I went around to her side and opened the door. “Well—?”
She looked up at me. “I have really been bitchy lately, haven’t I?”
I shrugged.
“I knew what you were when I met you,” she said. “I despise women who marry men and then try to make them into something they aren’t. You never tried to change me.”
“Why would I? If I wanted a different kind of partner, I would have married one. You had a lot of offers, remember. Personally, I think you made the right choice.”
“So do I. I’m going to be nicer. I’m going to work at it.”
“Don’t do it for me. I love you just the way you are. You, feisty, are my favorite person.”

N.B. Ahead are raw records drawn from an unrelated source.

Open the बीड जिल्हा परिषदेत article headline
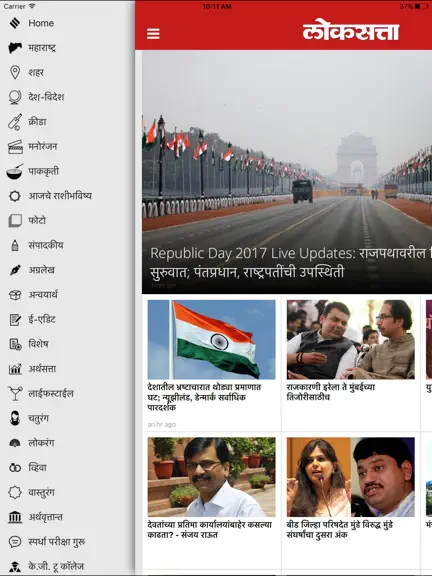The width and height of the screenshot is (432, 576). pyautogui.click(x=339, y=529)
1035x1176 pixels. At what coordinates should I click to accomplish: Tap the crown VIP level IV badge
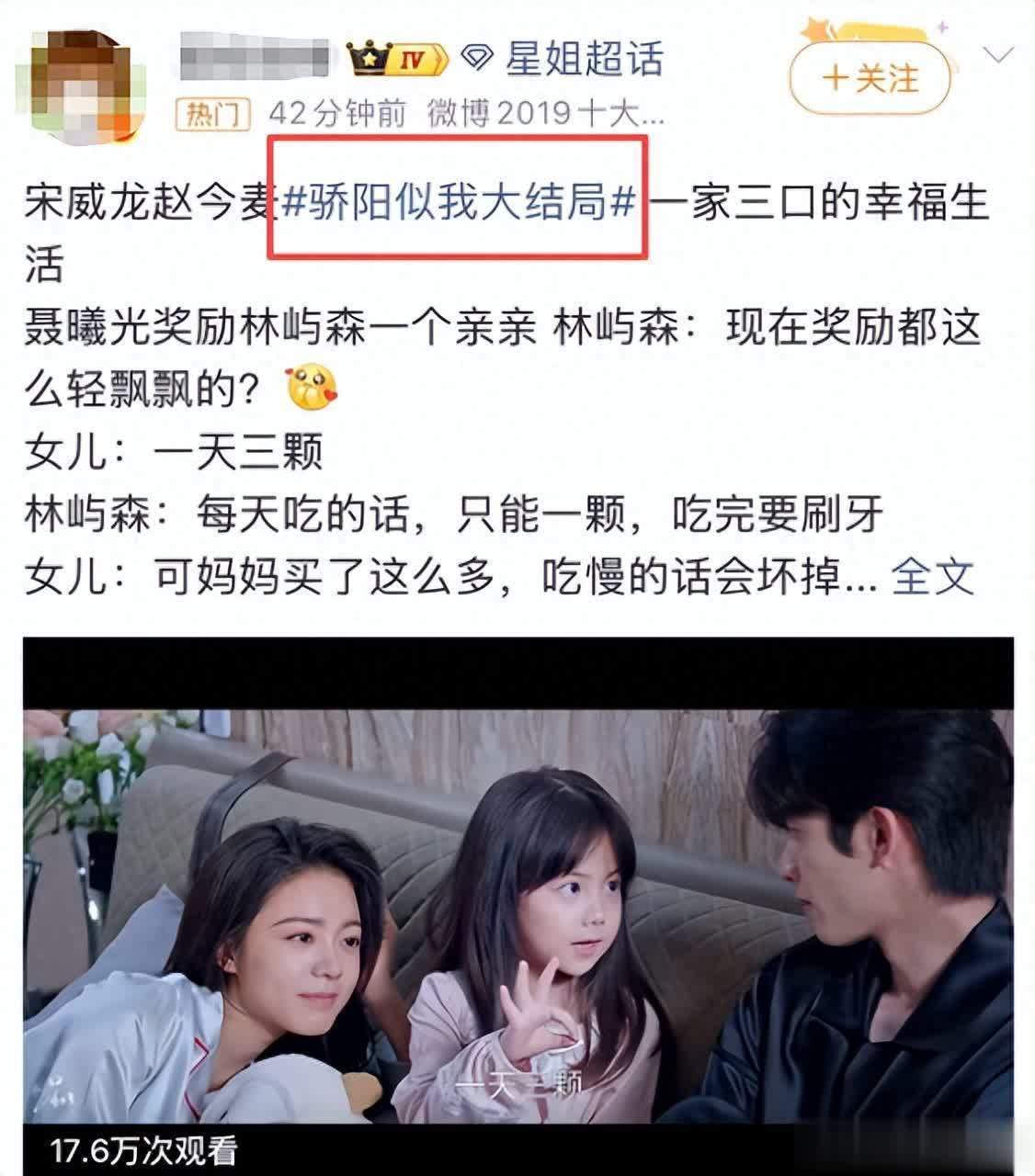(x=398, y=60)
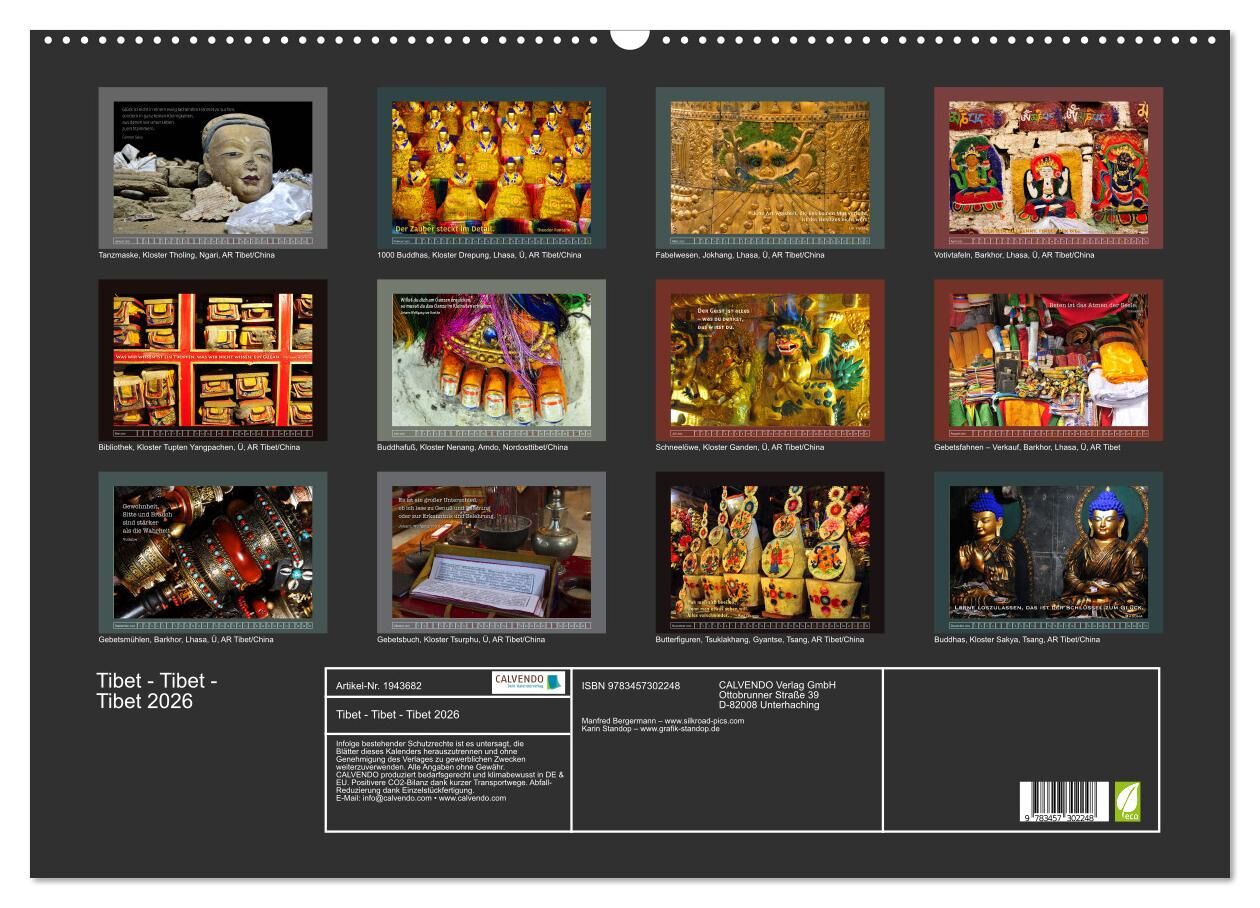This screenshot has height=908, width=1260.
Task: Click the CALVENDO logo
Action: 528,683
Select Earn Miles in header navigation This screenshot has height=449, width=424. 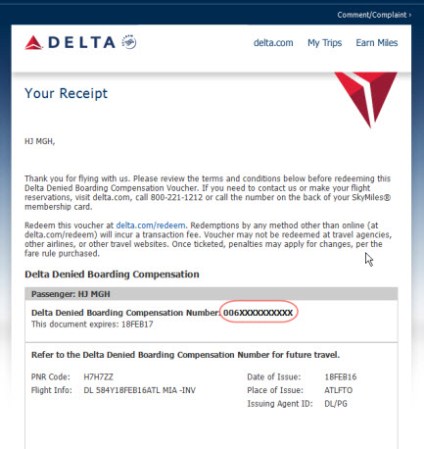tap(377, 43)
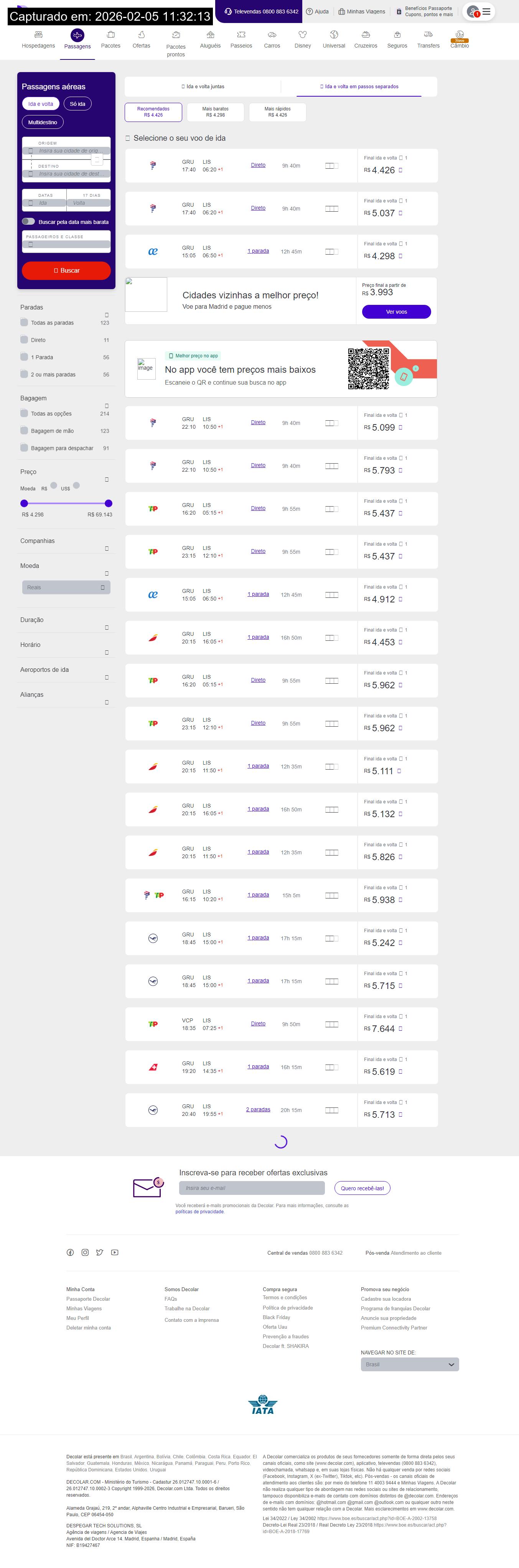Open the Cruzeiros ship icon
This screenshot has width=519, height=1568.
click(x=366, y=35)
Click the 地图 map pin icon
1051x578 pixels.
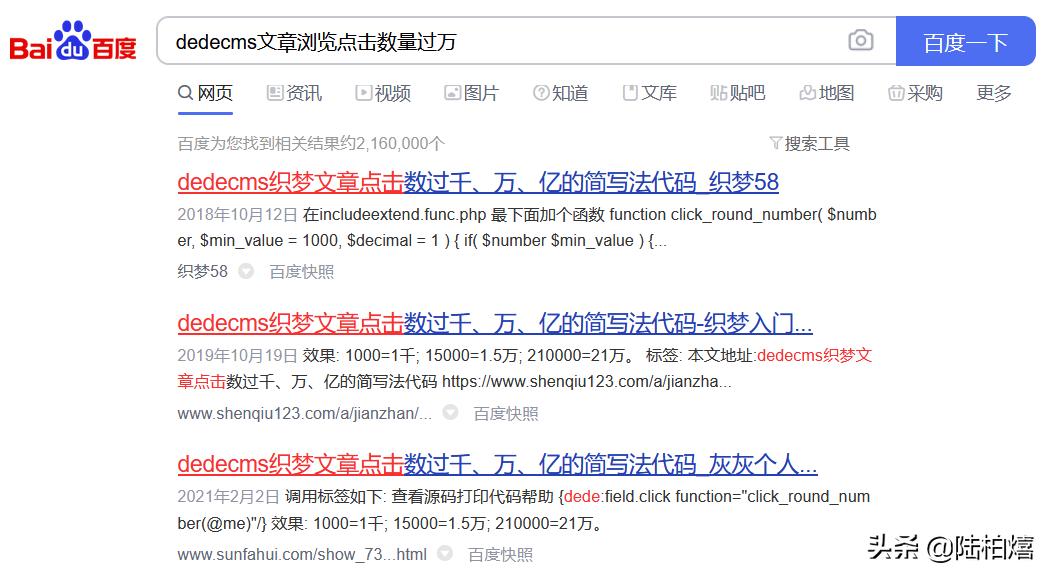[x=808, y=92]
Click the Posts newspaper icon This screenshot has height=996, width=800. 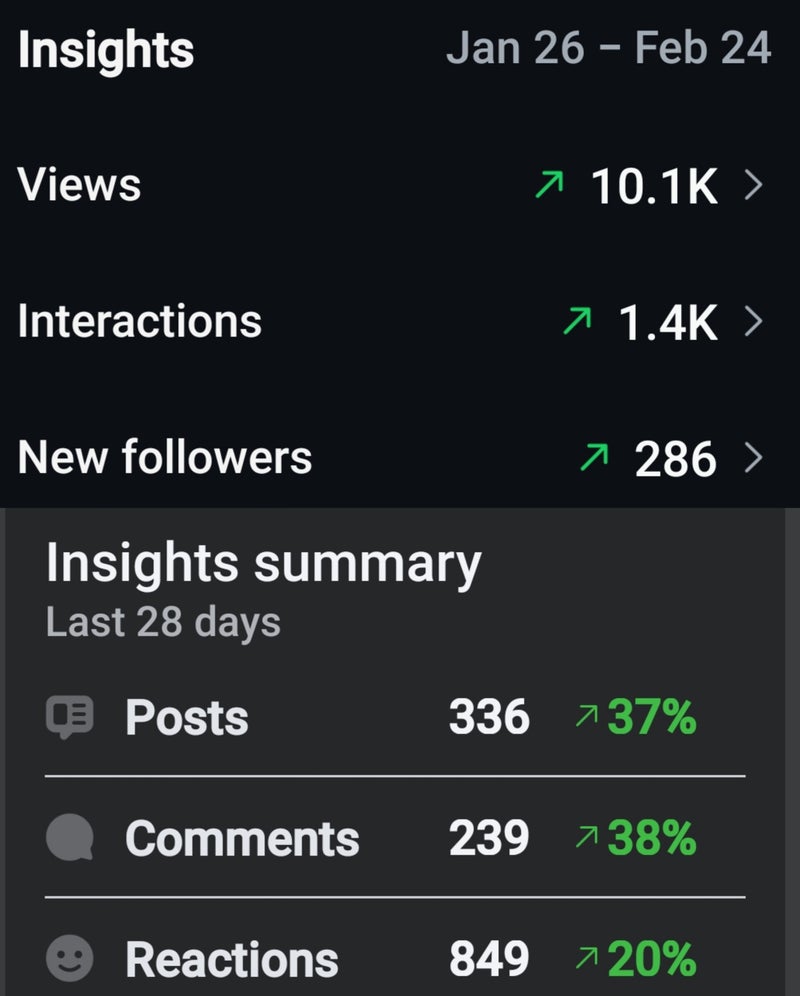coord(70,718)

I had clam chowder, she had broiled red snapper. She had Pinot chardonnay, I had beer. Calories, calories, calories.
“We’ll get as fat as pigs,” she said.
“Ma’am, if you were as fat as Mrs. Lacrosse, I would love you still. And look at the big fish she hooked.”
“You don’t know what she looked like when he married her,” Jan pointed out. “It had to be about eighteen years ago if the boy is his son. She might have been thin then.”
“It isn’t her weight so much. She looked so—so sloppy.”
“Maybe he does, too. I’ve never seen a picture of him.”
True enough. I had been building patterns again. The sensitive artist, the flaccid wife, the rebellious son; I had been writing a scenario in my mind.
The van was still on the driveway when we drove home. Maybe she was shacked up with Kelly. Maybe she didn’t have enough money to go to a motel. Kelly had been a crooked cop. It was possible some crooked cop friend of Kelly’s had recommended him to her when she was down at the police station. Stop it, peeper!
There was music coming again from the Medford house when we got home, soothing music.
“Do you think they’re home again?” I asked Jan.
“I doubt it. The maid tunes in to the same station. What is the name of that song? Something about yesterday, isn’t it? ‘I remember yesterday, all my troubles seem to fade away.’ Is that it?”
I nodded. Carol Medford’s troubles hadn’t faded away. Her yesterdays might be coming back to haunt her.
FOUR
I PHONED BERNIE AT home next morning before he went to work. I told him about the van being parked on Dwight Kelly’s driveway.
“So what?”
“How do I know so what? You were the guy moaning about never being able to nail Kelly. I am trying to be of help.”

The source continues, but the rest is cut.